Friday, 18 December 2009

COP15 confusion a COP-out, says activist

Lisa Williams-Lahari, Climate Pacific media
Friday 18 December 2009,COPENHAGEN--When one delegate laughed to another "let  us pray" when sitting to lunch on day 12 of COP15,  it was not the food they were referring to. Process and rules of procedure for COP meetings have borne the brunt of frustrated groupings, particularly from developing country and small islands nations who are feeling marginalised and disowned by what they call a lack of transparency. Even the much awaited whistle stop visit by US President Obama, despite stopping traffic and stirring media and delegates into a frenzy, roused other world leaders wanting to vent as the reality of a political agreement rather than a legally binding outcome set in. We caught up with COP veteran, Cook Islander Diane McFadzien, who had spent her one hour of sleep in the last 30 hours or so, at the Bella Centre:
TRANSCRIPT: DMcF: I think there's a lot that can still be done but also at this stage of the process, we don't even know what we're really going to get at the end of today. We still have a lot of text that's still in draft form, or absolutely full of brackets. Theres almost every option on the table. The good the bad, it's just sad. I don't even know what we will end up with.

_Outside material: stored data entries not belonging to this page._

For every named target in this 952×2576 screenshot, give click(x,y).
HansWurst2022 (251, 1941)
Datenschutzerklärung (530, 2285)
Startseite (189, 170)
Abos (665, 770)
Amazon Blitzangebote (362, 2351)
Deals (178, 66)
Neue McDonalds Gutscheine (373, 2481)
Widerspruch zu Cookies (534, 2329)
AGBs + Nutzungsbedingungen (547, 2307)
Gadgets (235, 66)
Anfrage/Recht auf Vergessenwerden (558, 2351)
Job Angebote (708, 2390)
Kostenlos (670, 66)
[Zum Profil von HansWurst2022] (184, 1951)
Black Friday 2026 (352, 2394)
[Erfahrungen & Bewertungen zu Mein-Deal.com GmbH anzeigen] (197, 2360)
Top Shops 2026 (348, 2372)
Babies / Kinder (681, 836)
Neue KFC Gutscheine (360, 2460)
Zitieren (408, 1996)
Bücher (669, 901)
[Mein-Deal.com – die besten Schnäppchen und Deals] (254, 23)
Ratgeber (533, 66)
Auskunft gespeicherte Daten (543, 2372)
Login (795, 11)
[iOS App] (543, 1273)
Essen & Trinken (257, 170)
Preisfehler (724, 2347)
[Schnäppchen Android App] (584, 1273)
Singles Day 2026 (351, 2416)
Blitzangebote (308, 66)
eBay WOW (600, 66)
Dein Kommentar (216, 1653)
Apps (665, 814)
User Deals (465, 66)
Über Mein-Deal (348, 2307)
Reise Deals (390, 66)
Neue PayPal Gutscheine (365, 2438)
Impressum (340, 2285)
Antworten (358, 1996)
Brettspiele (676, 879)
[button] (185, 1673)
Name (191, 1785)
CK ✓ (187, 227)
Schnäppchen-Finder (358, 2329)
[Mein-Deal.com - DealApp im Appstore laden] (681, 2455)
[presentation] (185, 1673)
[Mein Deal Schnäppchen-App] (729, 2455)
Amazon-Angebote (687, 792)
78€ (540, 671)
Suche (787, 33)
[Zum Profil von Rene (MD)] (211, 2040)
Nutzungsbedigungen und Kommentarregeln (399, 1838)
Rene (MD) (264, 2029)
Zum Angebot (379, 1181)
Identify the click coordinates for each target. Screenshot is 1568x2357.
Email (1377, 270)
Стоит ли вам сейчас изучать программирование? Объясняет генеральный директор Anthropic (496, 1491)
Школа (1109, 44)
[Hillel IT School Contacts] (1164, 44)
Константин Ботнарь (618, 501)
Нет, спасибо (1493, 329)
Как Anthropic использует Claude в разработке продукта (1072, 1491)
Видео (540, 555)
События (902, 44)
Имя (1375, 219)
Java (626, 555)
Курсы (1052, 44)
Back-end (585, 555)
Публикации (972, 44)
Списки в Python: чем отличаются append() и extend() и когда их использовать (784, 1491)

LWL: Is this the scenario you expected, even at its worst, before you came to COP15?
DMcF: No.
LWL: What did you expect?
DMcF: I think I expected things to be run a little bit more transparently. I think a lot of the problem why so many of us don't know really know what we're getting is at the moment there's a lot of rumours going around...LWL: In all the years you've been at COP and you've been at many, how does this one compare?
DMcF: It's the most confusing COP I've ever been to. It's a COP where nobody knows what is going on. It's my least enjoyable COP.
(on the question of whether the leaders should take a 2deg. or more deal or walk)
DmcF: I don't know what our leaders will do but personally I wouldn't sign a deal that was a suicide pact. I don't think that I would come here and represent my country and sign the dotted line on something that I knew woudl put my countrys' existence under threat. If I was a leader, l wouldn't do it.
LWL: As an NGO activist then, any last words, in the last hours?
DMcF:  ENDS
I have to keep thinking optimisticaly. People keep telling me deals can be made at the last minute behind closed doors. So I kind of hope that some of our leaders will hold on strong and push their way through. I don't know if it's possible but I just hope they will do something that will just make us proud.